I was probably 13 or 14 when I read the book Snowbrother, by S.M. Stirling and it rocked my world. It’s one of the things I’ve read that has changed the way I look at and approach writing. It was the first time, to my knowledge, that I had read a fantasy novel where there were no good guys, or bad guys…just a bunch of guys (or in this case, gals). Not long after, Baal emerged. Originally, she was a warlord in a far future Earth. I was working on a multi-generational, zombie apocalypse, future history. Baal was a huge, hulking woman, thickly muscled, riding a horse into combat. I wanted her to be physically strong, as well as intellectually and spiritually tough. Things didn’t pan out, and though I worked on the zombie stuff for a long time (even producing the absolutely awful first draft of a novel), I abandoned most of that world. Yet, Baal stuck with me. And one day in my early 20s I felt like taking a swing at writing a Robert E. Howard style story. So, I brought Baal back. I plunked her down in a totally different world, the world that would become Conquest of the Sphere.
Conquest of the Sphere is its own beast, with a long history, too.
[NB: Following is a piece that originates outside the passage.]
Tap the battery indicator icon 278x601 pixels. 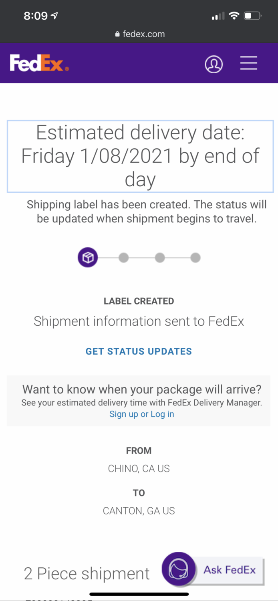(x=252, y=16)
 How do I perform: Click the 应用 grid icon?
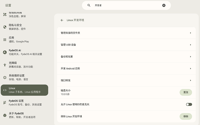[x=5, y=39]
I believe its earliest origins are in stories I was wrote (and drew, I think) called ‘small people’ or ‘big world’ or something like that. Visuals of movies like “Honey I Shrunk the Kids,” and some giant monster films like “Them!” floated around in my head. The trippy concepts in A Wrinkle in Time and its sequels had me thinking about size and scale. I got really into the idea of people being tiny, facing off against things much bigger than themselves. This evolved over the years. Larry Niven’s Ringworld got me to thinking about massive constructs and deep time. Multiple revisits to “The Dark Crystal” reminded me of how creative Fantasy can be when not stuck up Tolkien’s butt. And of course, going back to the wells of Robert E. Howard and H.P. Lovecraft time and again got my brain juice flowing. Eventually a more consistent vision developed, and Baal fit right in.
As it happens, I went out last night to see the new film, “Wonder Woman.” Something struck me about the Themyscira. The women warriors looked tough, hard, and large. I don’t know if the actresses are especially large in real life, but they were shot in a way that made them look imposing. They were also ‘allowed’ to look like real women. Not all of them were traditionally beautiful, not all of them were young. More than 30 years later, women warriors once again looked big. They looked like they could match any buff dude in a fist fight. These weren’t Luc Besson or Joss Whedon’s waif-super-soldiers. Maybe people do not have a problem seeing physically strong women involved in heavy action. It hasn’t just been me, all these years.
When people ask me why I watch awful movies (which I do, quite often), I say even a bad movie can have good in it. It’s a rare movie from which I take nothing away. Everything goes in my head to stew. Combining it with art, music, social interactions, and life experiences, nearly anything can turn into inspiration. And it might leak into my writing at any time. Like when I started writing a recent chapter about a religious inquisitor meeting a colleague. It turned out to be heavily inspired by an episode of a show I’d watched where chefs Anthony Bourdain and Eric Ripert hung out in China. I didn’t know that would happen when I sat down to write the scene. And I certainly didn’t suspect that 30 years later, a terrible sword and sorcery movie would end up being such a profound influence on me.